Le rôle de l’insuline dans la construction musculaire (et la musculation)

Écrit par NovaMaster le 15 janvier 2018. Posted in Blog, Sports Nutrition

L’insuline est une hormone reconnue le plus largement pour son rôle dans la régulation des niveaux de glucose sanguin (ou sucre sanguin) dans le corps. Lorsque les niveaux de glucose augmentent après avoir mangé, le pancréas libère de l’insuline afin de conduire le glucose dans le foie, les muscles et les cellules graisseuses.

Généralement, des niveaux élevés d’insuline entraînent une diminution de la dégradation des muscles et des graisses et une augmentation correspondante de la construction musculaire et du stockage des graisses. C’est pourquoi l’insuline est classée comme une hormone anabolisante. Par conséquent, le rôle de l’insuline dans l’hypertrophie et la croissance musculaire a été un sujet d’intérêt au cours des dernières décennies.

Cet article explorera deux utilisations contrôlées de l’insuline : (1) le chronométrage des repas afin de manipuler la libération d’insuline naturelle et (2) l’injection d’insuline supplémentaire.

Maximiser la réponse à l’insuline

Pour maximiser la réponse naturelle à l’insuline de votre corps, manger avant et après l’entraînement en force est essentiel. Manger avant votre entraînement non seulement alimente votre corps pour la tâche à venir, mais libère également de l’insuline, ce qui diminuera le catabolisme (métabolisme destructeur) et empêchera la dégradation musculaire.
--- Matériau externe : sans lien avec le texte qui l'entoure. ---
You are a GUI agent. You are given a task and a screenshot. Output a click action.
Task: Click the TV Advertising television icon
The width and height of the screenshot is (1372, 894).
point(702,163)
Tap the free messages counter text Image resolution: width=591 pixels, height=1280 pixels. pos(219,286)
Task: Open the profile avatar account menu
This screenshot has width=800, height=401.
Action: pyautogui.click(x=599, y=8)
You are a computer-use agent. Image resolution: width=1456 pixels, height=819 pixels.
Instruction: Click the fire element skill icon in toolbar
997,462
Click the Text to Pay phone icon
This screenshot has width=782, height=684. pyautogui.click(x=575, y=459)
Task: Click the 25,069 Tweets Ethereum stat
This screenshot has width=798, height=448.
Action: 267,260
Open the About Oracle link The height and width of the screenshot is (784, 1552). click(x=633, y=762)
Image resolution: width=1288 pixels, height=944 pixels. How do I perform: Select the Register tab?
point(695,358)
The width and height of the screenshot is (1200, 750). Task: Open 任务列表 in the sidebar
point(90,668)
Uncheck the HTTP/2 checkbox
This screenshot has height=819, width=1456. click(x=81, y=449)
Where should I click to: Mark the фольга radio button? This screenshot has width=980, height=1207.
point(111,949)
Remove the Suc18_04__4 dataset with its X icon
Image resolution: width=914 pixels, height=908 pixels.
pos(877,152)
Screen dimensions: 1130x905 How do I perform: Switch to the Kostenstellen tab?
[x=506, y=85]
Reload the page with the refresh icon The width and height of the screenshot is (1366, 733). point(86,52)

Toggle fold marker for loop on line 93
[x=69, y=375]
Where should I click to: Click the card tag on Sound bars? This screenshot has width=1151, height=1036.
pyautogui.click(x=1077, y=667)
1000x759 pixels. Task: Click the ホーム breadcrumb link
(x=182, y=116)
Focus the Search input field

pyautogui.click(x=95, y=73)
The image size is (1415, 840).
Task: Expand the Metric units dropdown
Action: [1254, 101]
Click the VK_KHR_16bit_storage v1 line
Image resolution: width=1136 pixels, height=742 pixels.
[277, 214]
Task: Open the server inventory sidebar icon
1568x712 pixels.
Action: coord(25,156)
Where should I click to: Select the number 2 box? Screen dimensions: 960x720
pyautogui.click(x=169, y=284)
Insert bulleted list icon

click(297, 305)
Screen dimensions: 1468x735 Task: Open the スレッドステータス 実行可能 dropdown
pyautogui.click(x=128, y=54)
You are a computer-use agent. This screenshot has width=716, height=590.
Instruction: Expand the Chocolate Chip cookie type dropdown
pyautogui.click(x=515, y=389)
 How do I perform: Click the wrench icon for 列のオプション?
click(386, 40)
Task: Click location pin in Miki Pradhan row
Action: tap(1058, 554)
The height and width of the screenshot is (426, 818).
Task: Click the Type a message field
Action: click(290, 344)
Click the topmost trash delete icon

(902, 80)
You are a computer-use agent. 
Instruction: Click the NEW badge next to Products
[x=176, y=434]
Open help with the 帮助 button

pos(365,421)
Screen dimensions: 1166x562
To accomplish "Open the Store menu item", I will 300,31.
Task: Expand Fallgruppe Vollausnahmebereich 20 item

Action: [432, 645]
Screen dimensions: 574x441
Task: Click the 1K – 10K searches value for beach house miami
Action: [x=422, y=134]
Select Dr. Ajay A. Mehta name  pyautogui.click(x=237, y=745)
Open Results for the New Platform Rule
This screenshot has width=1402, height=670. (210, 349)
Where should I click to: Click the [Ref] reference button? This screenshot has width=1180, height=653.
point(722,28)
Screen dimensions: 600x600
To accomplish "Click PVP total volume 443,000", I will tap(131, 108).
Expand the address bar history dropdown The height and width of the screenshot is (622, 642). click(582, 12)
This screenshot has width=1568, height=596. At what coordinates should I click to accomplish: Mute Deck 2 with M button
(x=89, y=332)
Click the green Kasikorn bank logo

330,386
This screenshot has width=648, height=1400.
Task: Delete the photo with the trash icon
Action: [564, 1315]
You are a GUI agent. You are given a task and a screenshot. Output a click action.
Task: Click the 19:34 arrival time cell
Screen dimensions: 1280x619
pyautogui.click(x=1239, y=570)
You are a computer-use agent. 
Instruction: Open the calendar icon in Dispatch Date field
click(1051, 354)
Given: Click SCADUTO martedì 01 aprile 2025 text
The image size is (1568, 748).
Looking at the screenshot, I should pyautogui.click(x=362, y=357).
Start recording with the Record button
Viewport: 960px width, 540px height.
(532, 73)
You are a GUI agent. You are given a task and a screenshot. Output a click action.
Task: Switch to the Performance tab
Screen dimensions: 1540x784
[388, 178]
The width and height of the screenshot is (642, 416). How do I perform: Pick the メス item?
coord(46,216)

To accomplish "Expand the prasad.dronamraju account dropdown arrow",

Après votre entraînement, manger dans les 30 minutes remplacera le glycogène musculaire (réserves de glucides) et favorisera la réparation musculaire et la croissance des tissus endommagés pendant l’exercice. Les deux repas/collations doivent contenir au moins 2 à 3 portions de glucides ET de protéines, comme un yaourt grec avec du granola ou un sandwich à la dinde.

Les shakes et les barres protéinés peuvent également être de bonnes options lorsque les aliments entiers ne sont pas une option pratique. S’entraîner sur un estomac vide peut vous faire sentir faible et facilement fatigué pendant votre entraînement, et sauter votre repas post-entraînement entraînera une diminution de la synthèse musculaire et une augmentation des courbatures.

Même pour l’entraîneur de force amateur, le timing des nutriments peut aider à maximiser la réponse insulinique naturelle du corps et à vous maintenir dans un état anabolique.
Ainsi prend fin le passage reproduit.